One more for ya. Last of the season. Things are going to freeze out soon…I'm going to make it official. You can't grow peppers like this in my region of the world. I live in New Mexico, and we are forced us to identify with peppers (chile) as what appears as some kind of local, neo-tribal, psuedo-historical-pagent conspiracy. New Mexico will never be the chile capital of the world, sorry. But, New Mexico politicians have to film their ad campaigns somewhere, so they dress-up as vaquero and pretend to be a farmer for the camera - expensive leather boots are a joke when you are working around / with irrigation.

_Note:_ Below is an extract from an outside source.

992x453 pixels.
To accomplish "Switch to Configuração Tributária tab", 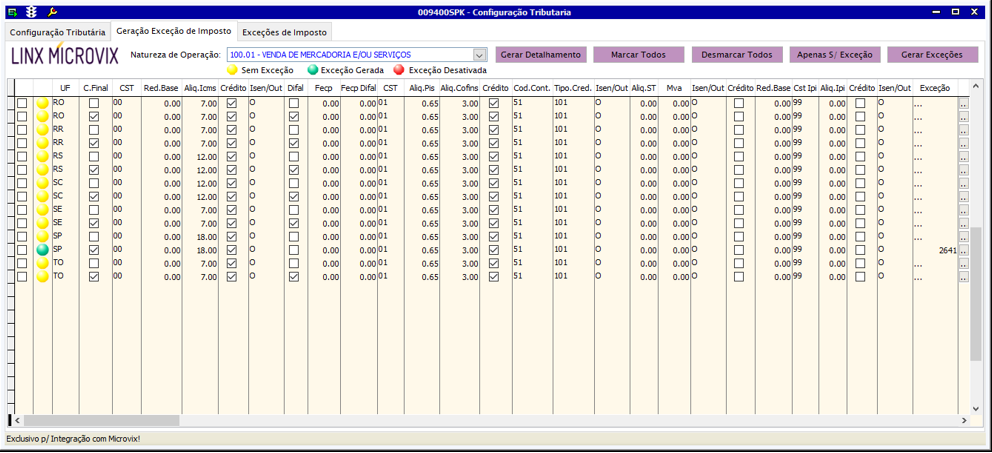I will 57,32.
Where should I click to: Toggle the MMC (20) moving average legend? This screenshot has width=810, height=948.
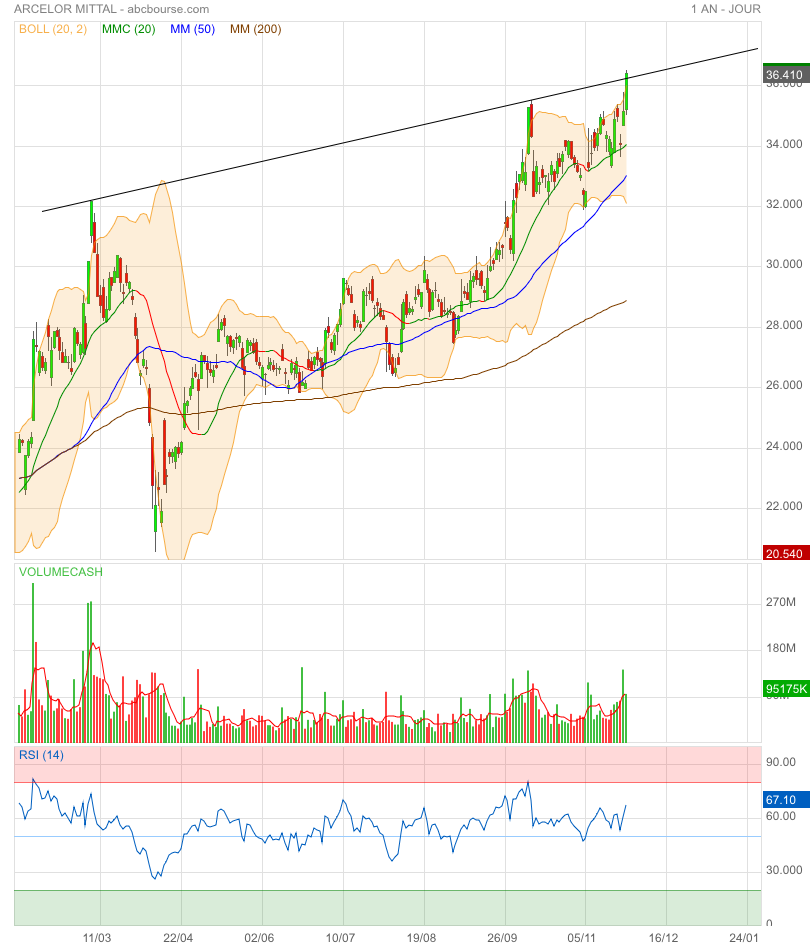128,29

There is simply too much caliche (Mg and Ca carbonates) in our soil and water, or, too-high of an altitude to get a good growing season. Blossom-end-rot in tomato and peppers results in the bottom of the fruit suffering from deficiency of these same minerals because they are not available to the plant at such a high pH in our soil. Even before being picked, mold begins to form internally like it was physically bruised. Unfortunately, due to mega-corps / micro-salary, a few moldy fruits inevitably wind up in batch processing. I accidentally ate some of it last week - no fun - everything on the menu has chile.
Also, professionally speaking, growers haven't a clue how to deal with the mice problems in our fields / greenhouses / and particularly home gardens - I'm never surprised to see partially eaten peppers still on the plant, and trying to keep mice away from germination trays forces you to work under 1/4"-grid hardware cloth.